(Dataset rows)
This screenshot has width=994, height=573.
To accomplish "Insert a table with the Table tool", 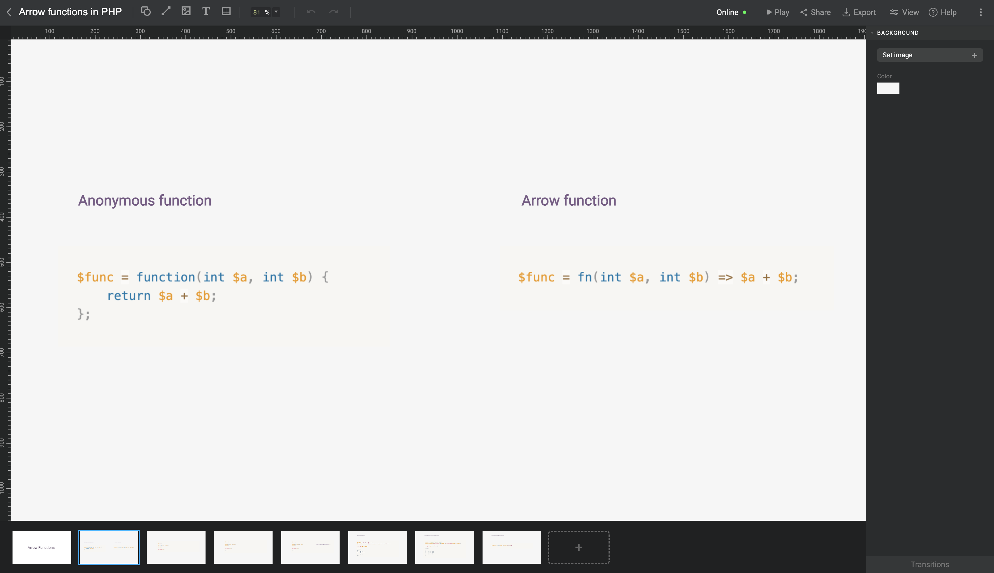I will 226,11.
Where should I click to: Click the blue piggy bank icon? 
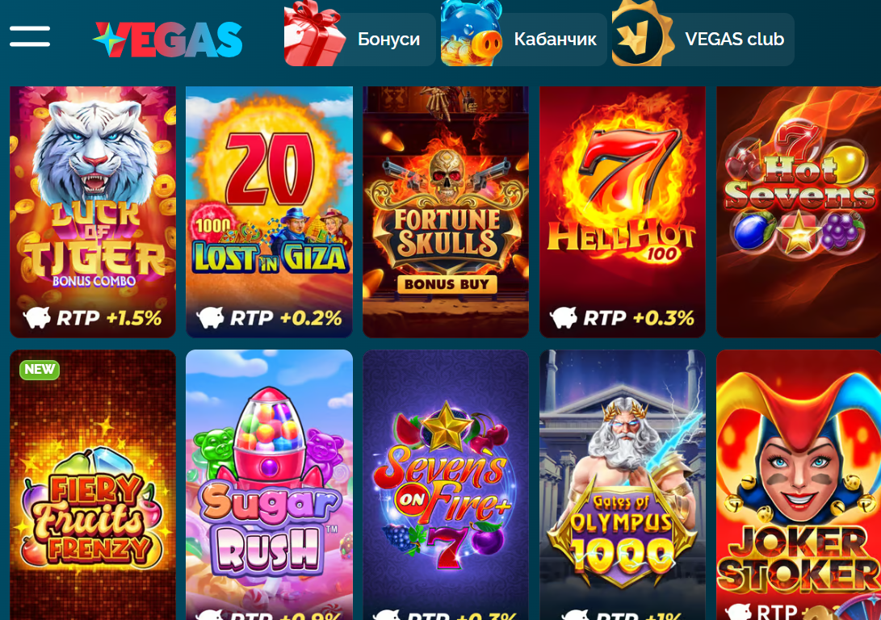tap(472, 33)
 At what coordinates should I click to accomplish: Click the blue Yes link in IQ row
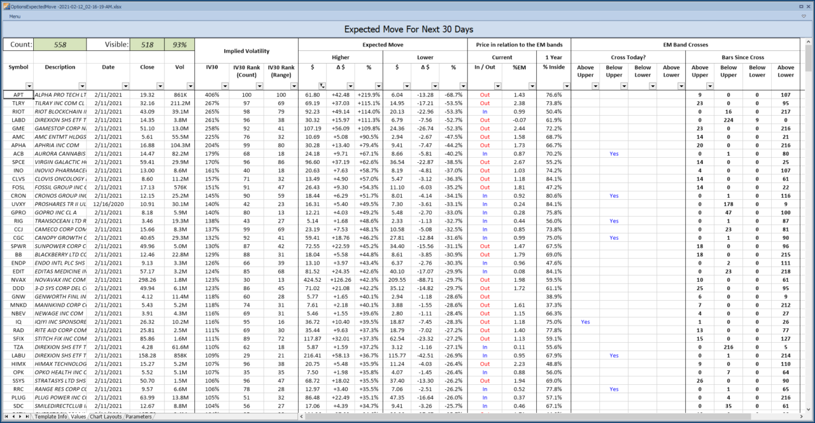point(585,322)
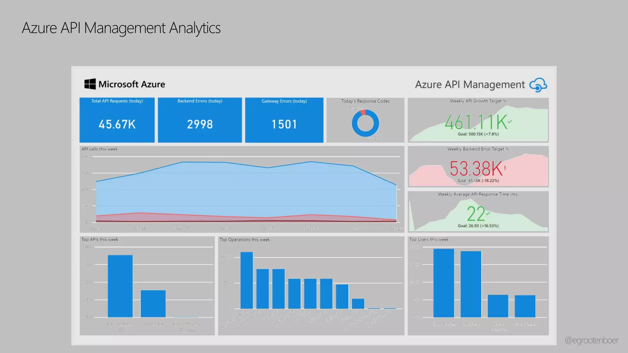Select Jane Brown's bar in Top Users

tap(443, 283)
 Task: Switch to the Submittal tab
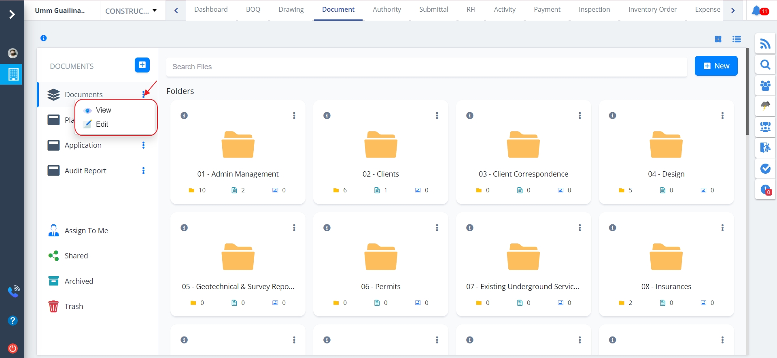433,10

**Aim:** Rewrite the lines from the one containing "At what coordinates" through the final line, changing "Submittal" to "Review" and leaving everything else unchanged. Omit the pictures from your answer.

**Task result:**
 At what coordinates should I click to accomplish: Click the blue Yes link in IQ row
point(585,322)
Select Jane Brown's bar in Top Users

tap(443, 283)
 Task: Switch to the Review tab
433,10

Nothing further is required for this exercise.